L’ipotesi formulata dalla procura, è che l’acquisto dell’appartamento rientrasse tra quegli “investimenti” – altri appartamenti a Palermo, ma anche titoli su conti esteri e polizze assicurative – che Micciché avrebbe realizzato sottraendo quasi 3 milioni di euro alla Diocesi di Trapani, dai fondi dell’8 per mille a quelli della Fondazione Campanile.
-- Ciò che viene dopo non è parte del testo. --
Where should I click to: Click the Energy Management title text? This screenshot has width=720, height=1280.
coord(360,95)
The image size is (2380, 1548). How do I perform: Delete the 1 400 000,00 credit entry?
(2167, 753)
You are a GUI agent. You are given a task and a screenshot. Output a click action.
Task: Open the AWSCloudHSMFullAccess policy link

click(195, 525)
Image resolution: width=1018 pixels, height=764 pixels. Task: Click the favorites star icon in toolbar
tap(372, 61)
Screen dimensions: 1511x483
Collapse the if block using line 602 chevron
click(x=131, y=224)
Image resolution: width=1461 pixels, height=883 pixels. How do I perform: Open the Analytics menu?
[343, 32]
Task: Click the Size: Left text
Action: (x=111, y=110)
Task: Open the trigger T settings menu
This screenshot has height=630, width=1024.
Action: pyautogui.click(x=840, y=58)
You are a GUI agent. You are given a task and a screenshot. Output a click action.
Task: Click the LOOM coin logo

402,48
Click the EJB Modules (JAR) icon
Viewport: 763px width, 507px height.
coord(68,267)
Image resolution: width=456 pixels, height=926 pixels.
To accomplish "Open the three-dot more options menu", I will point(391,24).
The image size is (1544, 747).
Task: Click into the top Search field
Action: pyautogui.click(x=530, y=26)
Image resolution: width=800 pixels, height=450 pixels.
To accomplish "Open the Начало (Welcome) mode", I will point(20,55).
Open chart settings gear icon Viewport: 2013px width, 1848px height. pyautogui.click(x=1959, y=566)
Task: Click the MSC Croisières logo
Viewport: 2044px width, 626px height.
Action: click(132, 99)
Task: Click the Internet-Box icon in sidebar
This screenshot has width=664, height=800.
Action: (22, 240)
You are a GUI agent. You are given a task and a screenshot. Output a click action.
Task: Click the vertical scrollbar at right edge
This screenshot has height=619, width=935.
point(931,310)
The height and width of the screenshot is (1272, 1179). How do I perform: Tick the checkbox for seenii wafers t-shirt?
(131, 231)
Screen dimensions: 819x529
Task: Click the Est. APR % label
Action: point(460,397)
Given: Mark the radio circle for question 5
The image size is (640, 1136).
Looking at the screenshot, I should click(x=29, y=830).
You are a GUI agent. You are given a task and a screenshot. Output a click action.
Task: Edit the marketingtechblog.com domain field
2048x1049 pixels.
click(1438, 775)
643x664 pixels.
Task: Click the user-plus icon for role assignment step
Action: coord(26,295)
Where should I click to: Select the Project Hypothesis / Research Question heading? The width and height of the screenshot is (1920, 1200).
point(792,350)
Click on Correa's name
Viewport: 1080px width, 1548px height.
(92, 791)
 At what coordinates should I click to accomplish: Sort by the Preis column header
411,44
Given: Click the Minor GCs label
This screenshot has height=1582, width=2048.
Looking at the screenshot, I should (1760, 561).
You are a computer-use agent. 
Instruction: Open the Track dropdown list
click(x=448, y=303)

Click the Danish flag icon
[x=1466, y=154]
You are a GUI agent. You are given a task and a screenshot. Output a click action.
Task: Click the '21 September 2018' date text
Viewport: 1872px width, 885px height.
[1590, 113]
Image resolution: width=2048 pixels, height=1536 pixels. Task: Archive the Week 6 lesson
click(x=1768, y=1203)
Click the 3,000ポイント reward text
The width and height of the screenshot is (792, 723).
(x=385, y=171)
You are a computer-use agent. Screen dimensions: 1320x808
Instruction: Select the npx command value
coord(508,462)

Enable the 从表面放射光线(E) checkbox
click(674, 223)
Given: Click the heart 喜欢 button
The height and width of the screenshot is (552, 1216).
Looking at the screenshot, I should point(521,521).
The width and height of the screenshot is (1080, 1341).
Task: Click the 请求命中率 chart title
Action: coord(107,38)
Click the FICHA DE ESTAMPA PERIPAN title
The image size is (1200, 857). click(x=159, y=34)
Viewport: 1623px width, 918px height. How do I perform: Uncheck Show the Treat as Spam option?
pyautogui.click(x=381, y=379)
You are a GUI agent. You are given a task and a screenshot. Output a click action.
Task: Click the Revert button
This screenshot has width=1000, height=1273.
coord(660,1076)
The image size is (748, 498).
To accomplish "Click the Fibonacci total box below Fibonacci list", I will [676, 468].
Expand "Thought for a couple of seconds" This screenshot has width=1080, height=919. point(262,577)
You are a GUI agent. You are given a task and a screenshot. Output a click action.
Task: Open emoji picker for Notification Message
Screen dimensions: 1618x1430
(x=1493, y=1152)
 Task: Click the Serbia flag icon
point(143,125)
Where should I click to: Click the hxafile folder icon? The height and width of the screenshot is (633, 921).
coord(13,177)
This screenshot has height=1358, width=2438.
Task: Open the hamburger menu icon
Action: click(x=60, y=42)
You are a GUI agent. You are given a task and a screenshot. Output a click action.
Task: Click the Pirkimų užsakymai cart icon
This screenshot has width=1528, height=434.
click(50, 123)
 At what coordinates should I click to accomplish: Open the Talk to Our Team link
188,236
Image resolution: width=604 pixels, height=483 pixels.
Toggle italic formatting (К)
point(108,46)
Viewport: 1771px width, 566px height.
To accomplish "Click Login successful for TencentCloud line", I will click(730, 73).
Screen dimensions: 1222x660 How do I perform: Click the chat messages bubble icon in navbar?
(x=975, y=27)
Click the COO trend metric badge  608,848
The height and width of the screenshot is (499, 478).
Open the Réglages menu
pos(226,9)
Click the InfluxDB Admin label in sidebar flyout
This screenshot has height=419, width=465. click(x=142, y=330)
Plotti rivolgendosi ai pm, ha inoltre asserito: “Ho rilevato una serie di operazioni sfavorevoli alla Diocesi, di scarsa comprensibilità, quali le cessioni in comodato gratuito di immobili reimpiegati in strutture alberghiere. Devo dire che ho rilevato una gestione personalistica della Diocesi di Trapani che ho trovato in stato di grave dissesto economico con una totale spoliazione dei suoi beni”. Parole durissime in linea con le conclusioni dell’ispezione affidata dalla Santa Sede a Monsignor Mogavero, davanti alle quali Monsignor Micciché ha reagito con un attacco senza precedenti. In una lettera inviata all’ex procuratore Marcello Viola, Miccichè scrive: “Ho scoperto la pericolosità di una mafia ecclesiastica non meno potente, insidiosa e nefasta della mafia che il sistema giudiziario in Italia è impegnato a contrastare”.

I processi imminenti sono quelli che si avviano a stretto giro temporale. E questo processo penale, che vede come imputato un vescovo emerito della Conferenza Episcopale Siciliana – che tuttora celebra Messa e amministra i sacramenti – pare in antitesi con le riforme professate da Papa Francesco, soprattutto con i severi provvedimenti presi in circostanze simili nei confronti di altri prelati. Monsignor Miccichè, dopo essere stato indagato, ora è ufficialmente imputato, ma permane nello status di Vescovo emerito di Trapani. Allo stato attuale non è stato raggiunto da nessuna delle severe misure prospettate nelle riforme da Papa Francesco, probabilmente per quel principio di presunzione di innocenza tanto caro a Papa Francesco. Ma non sempre è così.

A noi piacciono i paragoni e facendo un parallelo tra due prelati, il Cardinale Angelo Becciu e il Vescoco Francesco Micciché, il pensiero che in questa storia qualcosa che non torna c’è, soprattutto nella comprensione e applicazione equa del principio della presunzione di innocenza da parte di Papa Francesco, nei confronti degli ecclesiastici, raggiunti da procedimento penale, rispetto a quelli mai raggiunti da alcun addebito.